## Exercise requirements
The response should consist only of the lines from the one with "Where should I" to the end of the data below, copied exactly and without pictures.

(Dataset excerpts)
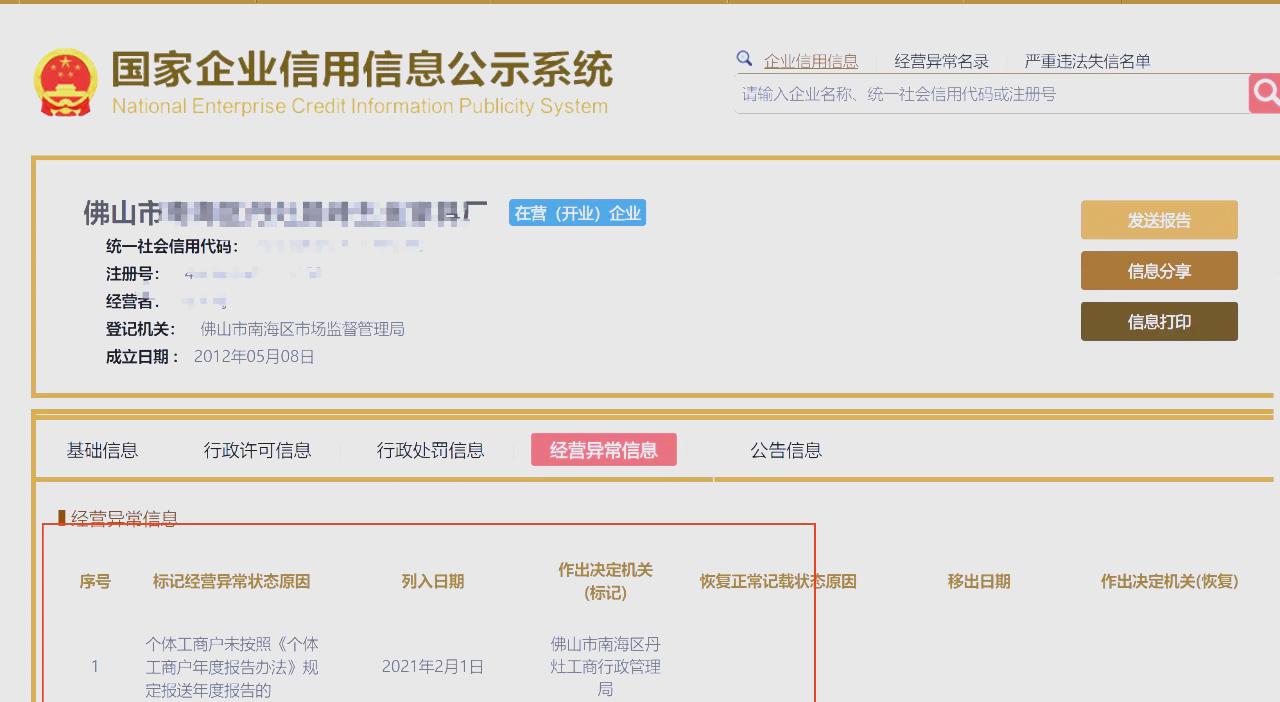Click the 信息分享 button

pos(1159,271)
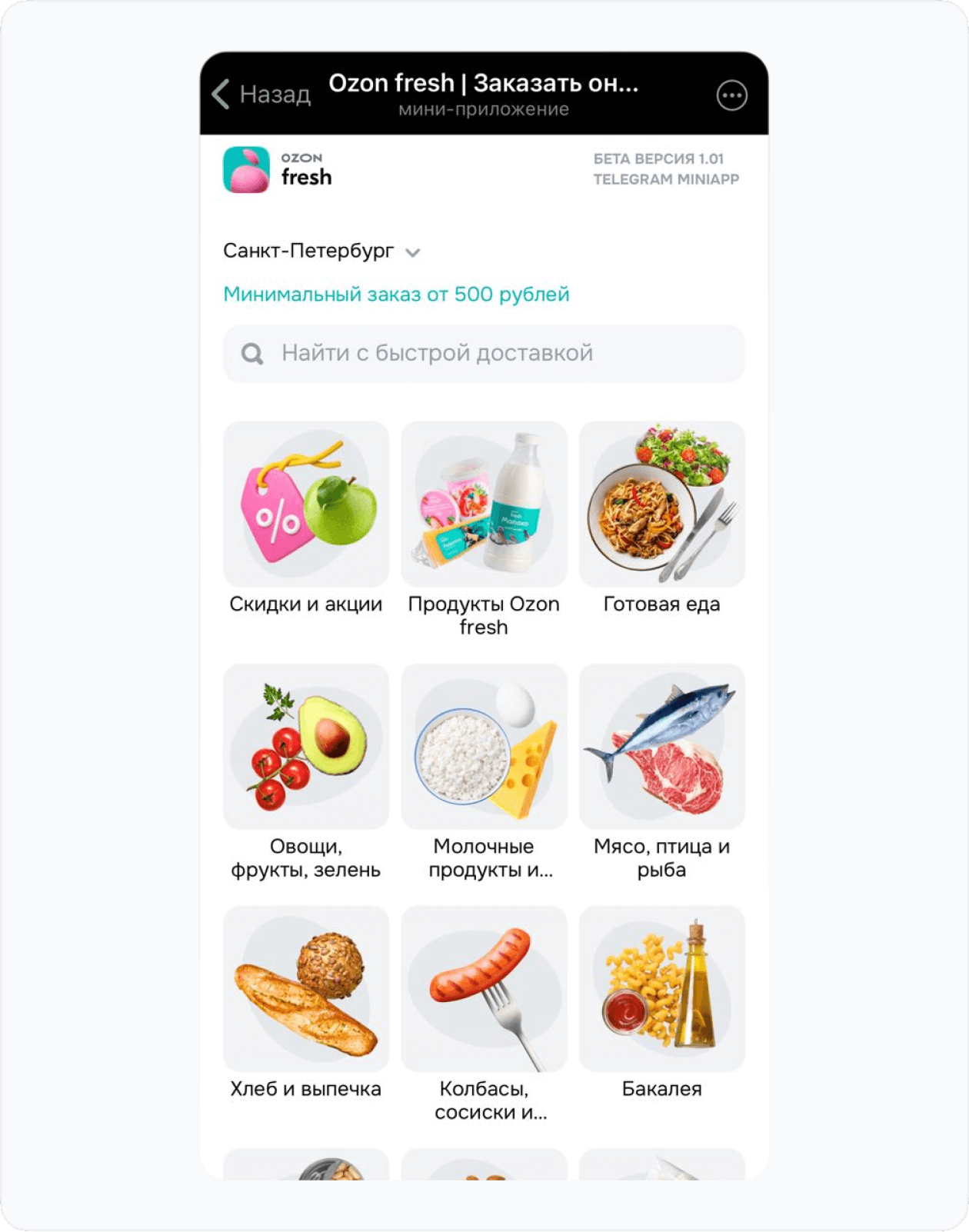Tap the Хлеб и выпечка label
The image size is (969, 1232).
point(306,1089)
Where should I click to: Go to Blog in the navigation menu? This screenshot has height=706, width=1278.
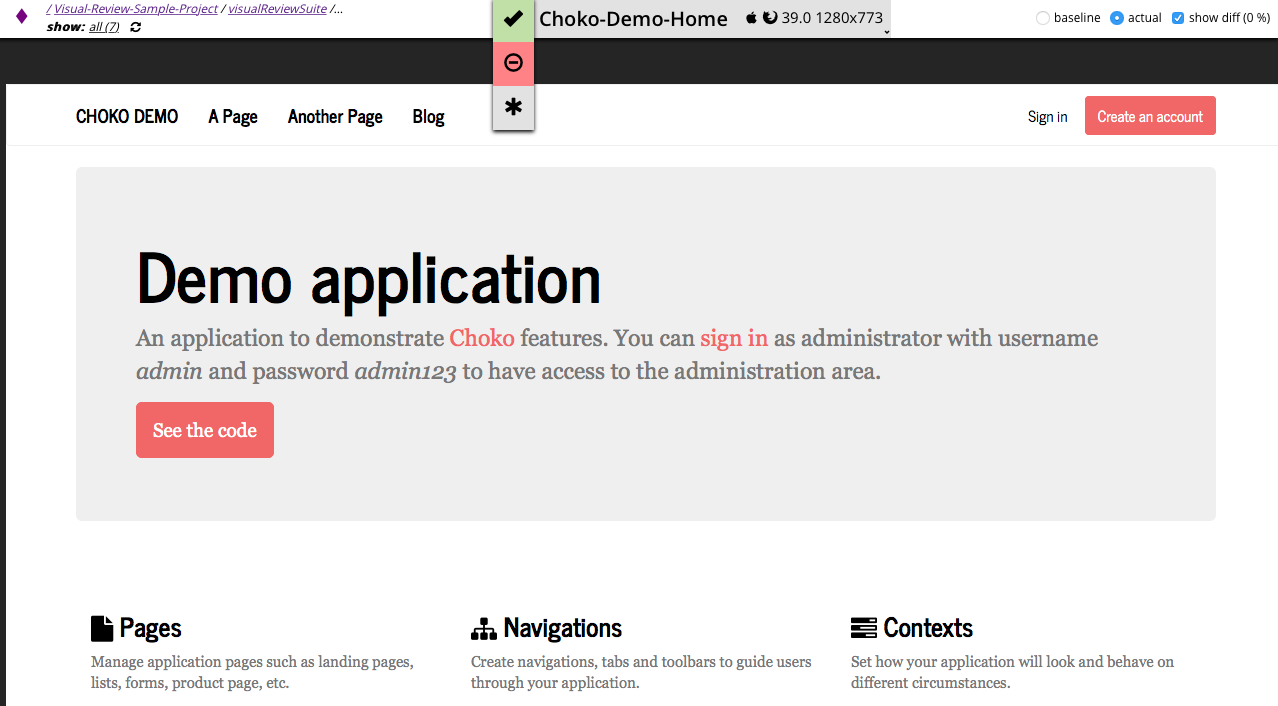pos(428,117)
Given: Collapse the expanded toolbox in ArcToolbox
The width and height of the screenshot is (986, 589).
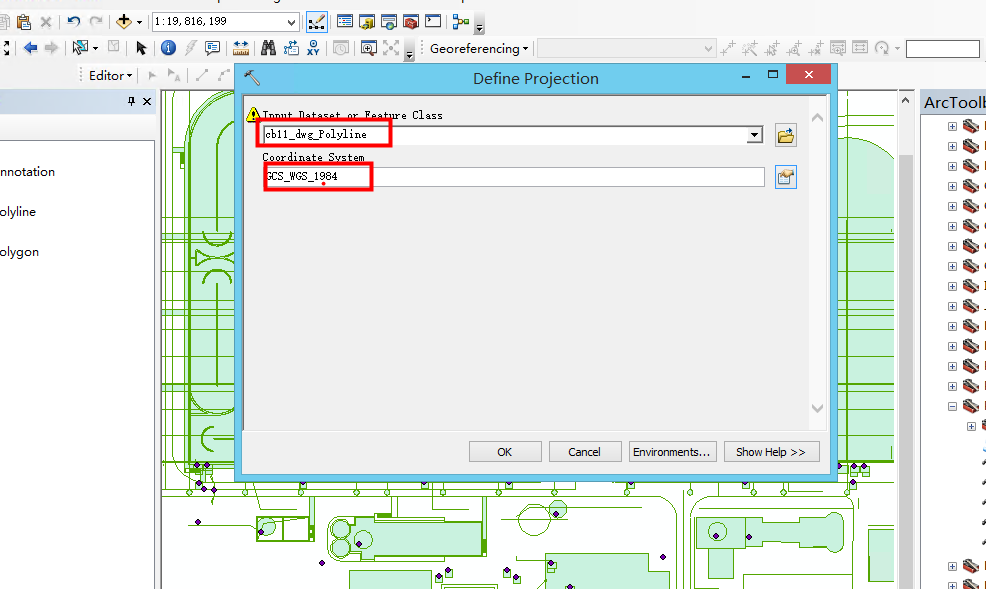Looking at the screenshot, I should [952, 406].
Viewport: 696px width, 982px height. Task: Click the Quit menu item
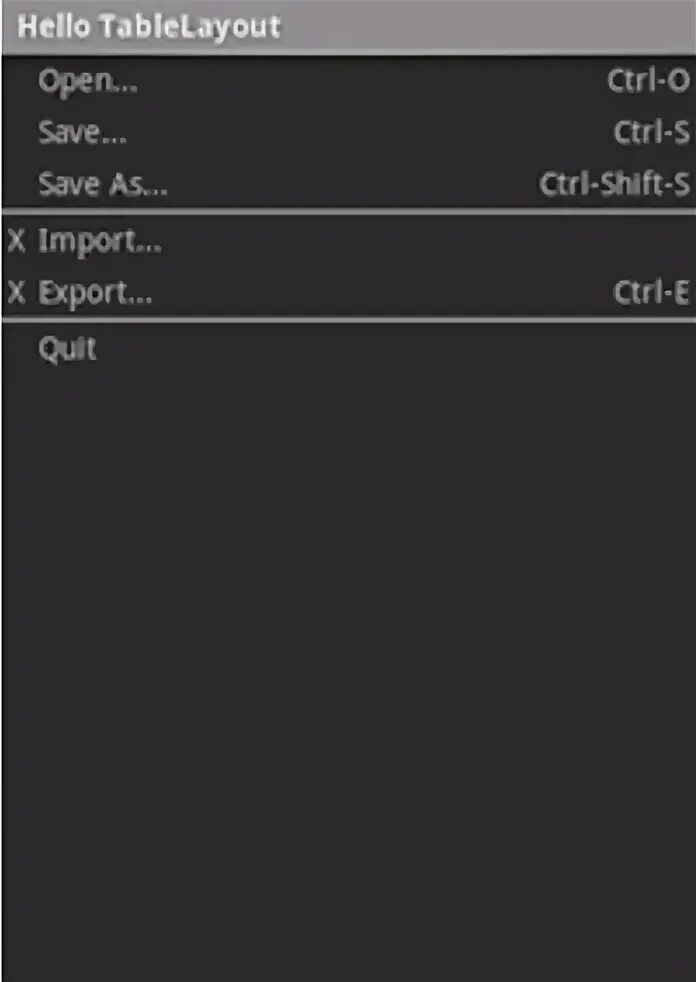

## Written answer
Where should I click to: Go to Blog in the navigation menu? This screenshot has height=706, width=1278.
pos(428,117)
Given: Collapse the expanded toolbox in ArcToolbox
The width and height of the screenshot is (986, 589).
Looking at the screenshot, I should [952, 406].
Viewport: 696px width, 982px height. Task: Click the Quit menu item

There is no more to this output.